Sambil berjinjit wanita tua tadi meraba - raba kotak perkakas yang ada pada laci di atasnya untuk mencari gunting, namun tak kunjung mendapatkannya. Rei melihat wanita tersebut terlihat kesulitan untuk meraih dan menemukannya. Ia pun berinisatif untuk mengambilkan gunting yang ia duga benda yang tengah wanita tua tadi cari. Berkat tinggi badannya, Rei bisa dengan mudah melihat dimana gunting berada. Tangannya ikut meraih ke dalam kotak perkakas dan memberikan gunting yang ia dapatkan pada wanita tua itu.
Dengan merasa sedikit tidak enak, wanita tua tadi menerima gunting itu dan menggunakannya untuk membuka beras, “Memangnya kau tidak bisa makan di kantin? Kau tahu sendiri bagaimana peraturan sekolah ini.”

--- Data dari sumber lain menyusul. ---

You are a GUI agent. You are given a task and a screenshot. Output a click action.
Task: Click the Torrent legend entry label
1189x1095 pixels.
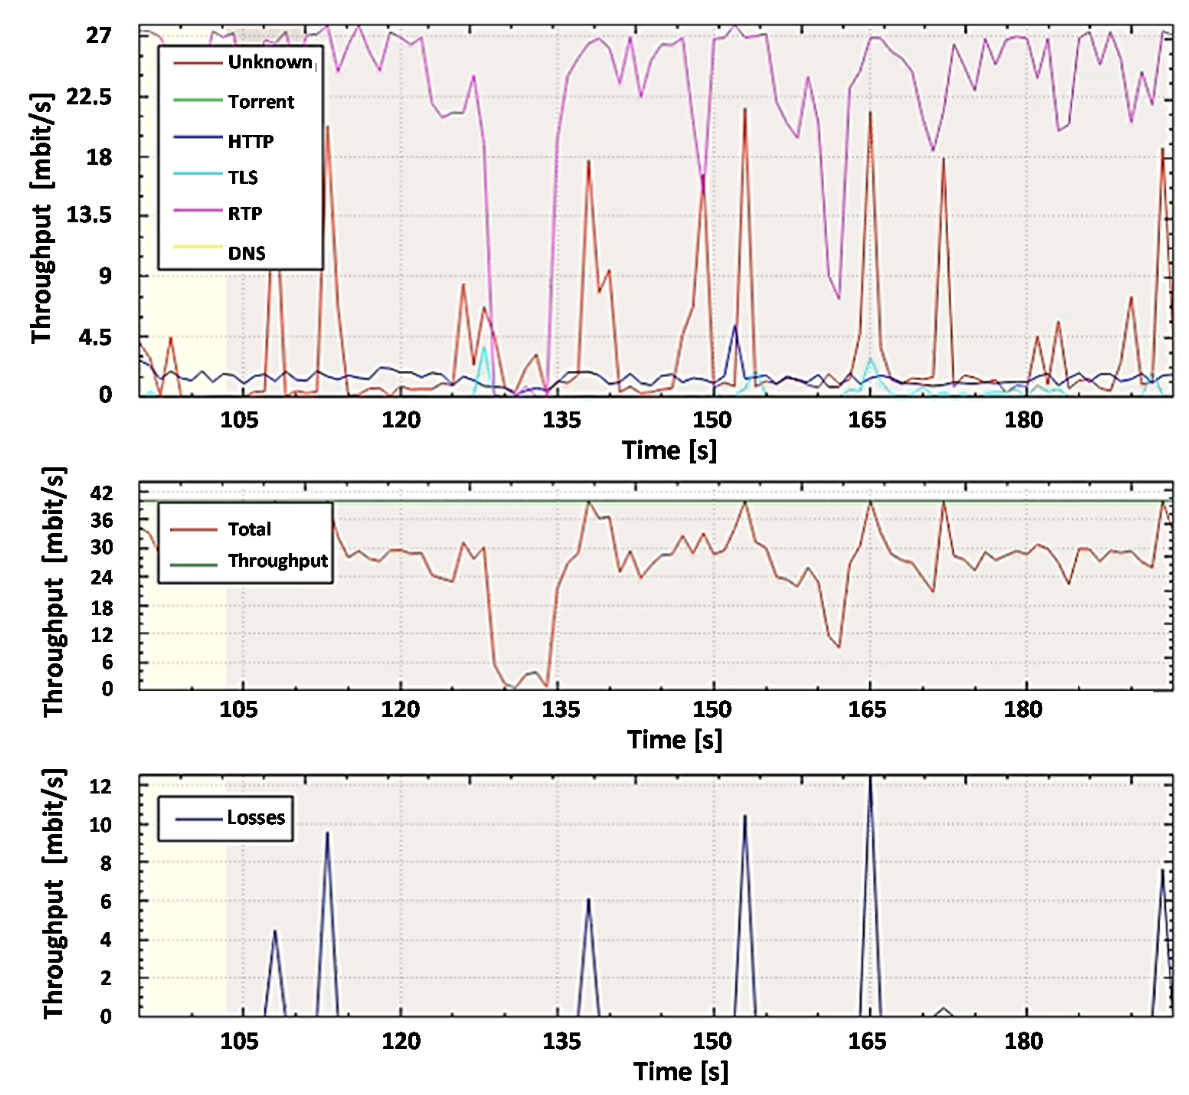coord(261,102)
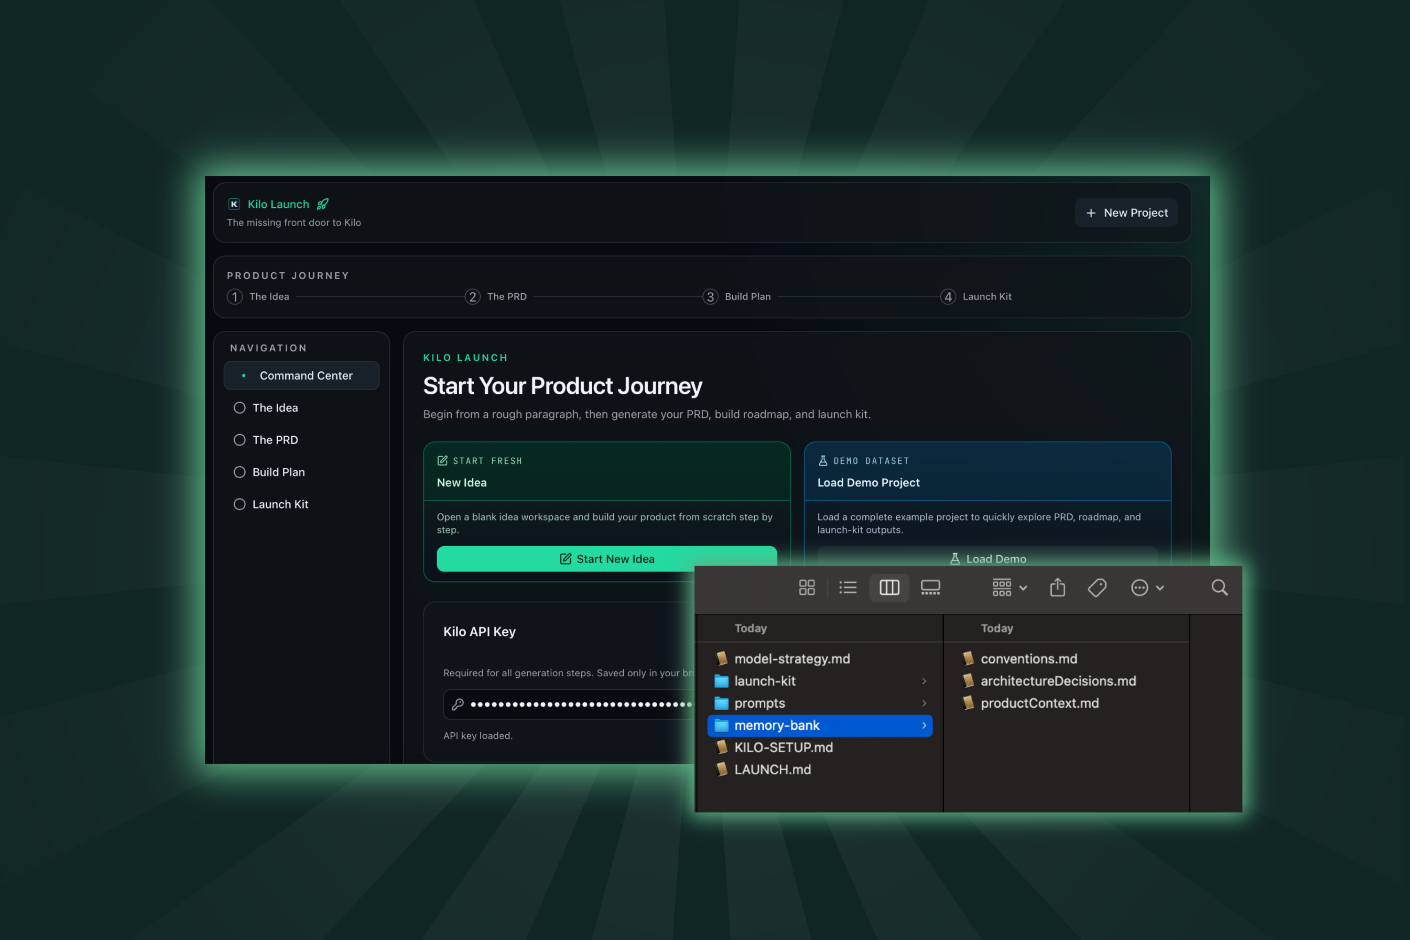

“Bukan untukku, tetapi untuk temanku. Kakinya sedang tidak baik karena kecelakaan yang menimpanya, jadi.. ia sulit untuk bolak - balik dari kelas menuju kantin. Nan, geojitmal aniyeyo (Aku tdak berbohong).”
Wanita tersebut menggunting bagian atas karung beras tadi hingga benar - benar terbuka dan berbalik menatap Rei yang membuatnya harus mendongakkan kepalanya hanya untuk menatap air muka Rei. Melihat ekspresi wajah wanita tua dari jarak sedekat ini membuat Rei tiba - tiba saja merasa gugup.